Michael P. Barry, J.D., an Associate Professor of Economics and Law at Mount St. Marys University (Emmitsburg, Maryland, the U.S.)


What would happen to the economies of the former Soviet Union if they finally implemented a full-fledged free trade agreement? How would this change sector output, GDP, prices, international trade, and the economic welfare of the nation? How would it affect the economies of the FSUs other trading partners? This paper attempts to address these and other issues through the use of a computable general equilibrium model (CGE). The model is a large, multi-regional, multi-sectoral, multi-factor system of simultaneous equations. It introduces the shock of zero tariffs between all FSUs trading partners, and solves for a new economic equilibrium. There are some political and practical obstacles to the completion of such a trade agreement, so this mathematical model in some ways is just a hypothetical experiment. But an analysis of trade effects can nonetheless be useful to any policymaker in the former Soviet space.

1. CGE Model for FSU Trade

How would a FSU free trade agreement change the FSU economies and those of the globe? This section will develop a computable general equilibrium model to quantify the macroeconomic effects of lowering all import tariffs between FSU trading partners to zero. The section is broken into several parts, including: (a) a background of CGE models; (b) the Global Trade Analysis Project (GTAP); (c) the structure of this papers model; (d) model results; (e) model limitations and future research.

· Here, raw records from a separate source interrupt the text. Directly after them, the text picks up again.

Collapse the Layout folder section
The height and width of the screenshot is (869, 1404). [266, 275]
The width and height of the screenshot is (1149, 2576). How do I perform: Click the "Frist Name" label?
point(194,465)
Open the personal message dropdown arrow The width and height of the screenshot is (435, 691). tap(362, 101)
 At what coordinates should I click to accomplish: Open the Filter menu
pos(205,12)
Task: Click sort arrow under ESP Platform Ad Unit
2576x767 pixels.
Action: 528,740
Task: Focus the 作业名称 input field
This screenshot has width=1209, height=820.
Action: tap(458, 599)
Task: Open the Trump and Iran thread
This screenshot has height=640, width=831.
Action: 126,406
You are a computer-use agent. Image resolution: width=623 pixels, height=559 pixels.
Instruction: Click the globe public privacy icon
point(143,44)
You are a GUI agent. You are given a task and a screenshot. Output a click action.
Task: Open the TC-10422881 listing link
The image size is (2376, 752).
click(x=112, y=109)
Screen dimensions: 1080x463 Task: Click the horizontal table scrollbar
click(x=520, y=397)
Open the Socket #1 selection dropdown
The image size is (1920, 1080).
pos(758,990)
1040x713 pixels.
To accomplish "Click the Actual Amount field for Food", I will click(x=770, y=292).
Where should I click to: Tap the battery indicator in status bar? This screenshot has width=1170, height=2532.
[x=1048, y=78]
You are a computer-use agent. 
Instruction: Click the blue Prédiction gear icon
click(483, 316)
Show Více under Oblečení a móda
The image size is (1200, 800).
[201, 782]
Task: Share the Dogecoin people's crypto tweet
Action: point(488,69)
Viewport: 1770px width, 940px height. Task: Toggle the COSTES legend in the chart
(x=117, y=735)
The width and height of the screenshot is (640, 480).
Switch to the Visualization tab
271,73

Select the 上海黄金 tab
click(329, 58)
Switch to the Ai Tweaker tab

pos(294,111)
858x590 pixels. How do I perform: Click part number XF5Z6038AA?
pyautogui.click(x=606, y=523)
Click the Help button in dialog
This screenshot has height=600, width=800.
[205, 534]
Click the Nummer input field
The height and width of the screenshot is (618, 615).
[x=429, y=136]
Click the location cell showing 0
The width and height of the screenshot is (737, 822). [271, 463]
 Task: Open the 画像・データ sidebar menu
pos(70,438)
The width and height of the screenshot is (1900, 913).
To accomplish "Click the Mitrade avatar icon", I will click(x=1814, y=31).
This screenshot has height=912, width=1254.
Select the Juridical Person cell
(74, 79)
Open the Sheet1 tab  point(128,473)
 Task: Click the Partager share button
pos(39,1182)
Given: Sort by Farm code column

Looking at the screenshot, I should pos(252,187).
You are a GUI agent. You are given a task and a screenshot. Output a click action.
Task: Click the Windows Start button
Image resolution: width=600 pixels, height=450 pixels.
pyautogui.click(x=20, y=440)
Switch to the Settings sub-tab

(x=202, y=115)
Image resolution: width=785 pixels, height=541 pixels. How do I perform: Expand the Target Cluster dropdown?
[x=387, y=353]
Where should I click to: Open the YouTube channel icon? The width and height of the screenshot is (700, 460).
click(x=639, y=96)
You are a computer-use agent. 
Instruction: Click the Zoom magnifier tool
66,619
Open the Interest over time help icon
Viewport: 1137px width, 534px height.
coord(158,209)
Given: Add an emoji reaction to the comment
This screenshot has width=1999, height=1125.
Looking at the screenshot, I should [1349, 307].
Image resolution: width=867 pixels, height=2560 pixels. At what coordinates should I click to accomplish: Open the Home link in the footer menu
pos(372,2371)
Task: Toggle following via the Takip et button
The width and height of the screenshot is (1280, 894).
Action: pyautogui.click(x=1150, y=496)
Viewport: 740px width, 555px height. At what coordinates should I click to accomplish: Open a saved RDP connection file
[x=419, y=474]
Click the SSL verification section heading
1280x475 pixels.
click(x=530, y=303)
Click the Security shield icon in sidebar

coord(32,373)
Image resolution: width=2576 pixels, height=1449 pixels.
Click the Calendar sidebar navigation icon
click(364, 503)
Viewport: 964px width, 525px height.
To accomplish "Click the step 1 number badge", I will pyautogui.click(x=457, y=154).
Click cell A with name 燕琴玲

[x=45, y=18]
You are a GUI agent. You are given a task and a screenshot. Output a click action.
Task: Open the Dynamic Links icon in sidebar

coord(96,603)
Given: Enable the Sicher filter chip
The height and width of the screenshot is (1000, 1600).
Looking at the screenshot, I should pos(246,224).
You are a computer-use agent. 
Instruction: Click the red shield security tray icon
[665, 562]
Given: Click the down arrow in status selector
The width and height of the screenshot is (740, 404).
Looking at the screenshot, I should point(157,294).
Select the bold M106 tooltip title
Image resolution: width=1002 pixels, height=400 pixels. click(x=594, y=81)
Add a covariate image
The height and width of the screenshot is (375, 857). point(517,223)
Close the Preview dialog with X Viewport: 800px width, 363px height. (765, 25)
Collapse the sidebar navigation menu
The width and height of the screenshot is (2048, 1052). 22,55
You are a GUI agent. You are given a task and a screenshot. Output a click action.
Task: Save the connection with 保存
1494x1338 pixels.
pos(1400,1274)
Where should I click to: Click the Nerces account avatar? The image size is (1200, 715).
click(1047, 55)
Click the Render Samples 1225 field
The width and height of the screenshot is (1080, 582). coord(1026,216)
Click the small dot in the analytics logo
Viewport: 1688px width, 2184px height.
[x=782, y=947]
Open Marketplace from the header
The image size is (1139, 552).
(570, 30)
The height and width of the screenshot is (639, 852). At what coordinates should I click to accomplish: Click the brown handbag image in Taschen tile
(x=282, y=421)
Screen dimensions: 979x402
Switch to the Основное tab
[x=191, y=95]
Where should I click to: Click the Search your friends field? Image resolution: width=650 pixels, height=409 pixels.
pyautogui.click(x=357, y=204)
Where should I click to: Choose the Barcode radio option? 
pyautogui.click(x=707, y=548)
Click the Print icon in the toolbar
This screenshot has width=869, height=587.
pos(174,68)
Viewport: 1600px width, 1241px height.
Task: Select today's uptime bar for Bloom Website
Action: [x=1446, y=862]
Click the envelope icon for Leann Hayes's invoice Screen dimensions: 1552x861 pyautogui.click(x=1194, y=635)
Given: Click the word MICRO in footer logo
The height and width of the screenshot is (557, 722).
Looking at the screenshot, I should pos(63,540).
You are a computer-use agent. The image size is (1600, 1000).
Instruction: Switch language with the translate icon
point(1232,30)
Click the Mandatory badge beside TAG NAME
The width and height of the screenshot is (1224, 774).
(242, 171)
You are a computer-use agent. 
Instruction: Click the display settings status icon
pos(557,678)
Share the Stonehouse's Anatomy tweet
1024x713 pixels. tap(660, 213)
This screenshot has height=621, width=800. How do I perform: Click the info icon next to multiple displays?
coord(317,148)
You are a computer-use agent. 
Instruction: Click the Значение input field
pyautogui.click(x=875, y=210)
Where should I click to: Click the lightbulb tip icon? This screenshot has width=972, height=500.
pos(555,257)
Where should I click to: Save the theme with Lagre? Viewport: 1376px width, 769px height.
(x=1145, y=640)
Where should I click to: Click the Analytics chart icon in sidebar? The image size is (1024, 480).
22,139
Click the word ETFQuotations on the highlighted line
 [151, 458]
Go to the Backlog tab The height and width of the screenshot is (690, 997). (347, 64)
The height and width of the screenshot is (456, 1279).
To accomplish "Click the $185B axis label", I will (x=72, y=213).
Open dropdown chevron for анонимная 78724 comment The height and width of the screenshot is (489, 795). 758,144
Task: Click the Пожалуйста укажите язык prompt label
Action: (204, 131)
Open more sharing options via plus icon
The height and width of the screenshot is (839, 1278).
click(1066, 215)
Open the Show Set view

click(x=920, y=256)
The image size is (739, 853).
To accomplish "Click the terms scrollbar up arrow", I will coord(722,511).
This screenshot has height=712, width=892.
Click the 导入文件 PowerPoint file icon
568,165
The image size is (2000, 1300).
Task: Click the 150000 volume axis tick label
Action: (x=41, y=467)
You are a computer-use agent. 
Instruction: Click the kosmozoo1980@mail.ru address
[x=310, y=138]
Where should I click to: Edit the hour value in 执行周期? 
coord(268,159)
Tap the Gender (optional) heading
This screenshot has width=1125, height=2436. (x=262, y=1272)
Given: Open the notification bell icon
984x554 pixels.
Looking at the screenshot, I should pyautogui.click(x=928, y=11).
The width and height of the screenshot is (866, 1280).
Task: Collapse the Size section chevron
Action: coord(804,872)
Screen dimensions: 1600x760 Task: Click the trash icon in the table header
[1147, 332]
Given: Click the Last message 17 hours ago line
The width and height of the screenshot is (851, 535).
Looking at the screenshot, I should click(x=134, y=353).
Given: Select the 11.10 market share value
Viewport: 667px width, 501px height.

1.1. Background of General Equilibrium Models

General equilibrium, a concept which dates back to Leon Walras (1834-1910), is a pillar of modern economic thought. General equilibrium recognizes that there are many markets in an economy, and that these markets all interact in complex ways with each other. In rough terms, everything depends on everything else. Demand for any one good depends on the prices of all other goods and on income. Income, in turn, depends on wages, profits, and rents, which depend on technology, factor supplies and production, the last of which, in its turn, depends on sales (i.e., demand). Prices depend on wages and profits and vice versa.

Computable General Equilibrium (CGE) modeling specifies all economic relationships in mathematical terms and puts them together in a form that allows the model to predict the change in variables such as prices, output and economic welfare resulting from a change in economic policies. To do this, the model requires information about technology (the inputs required to produce a unit of output), policies and consumer preferences. The key of.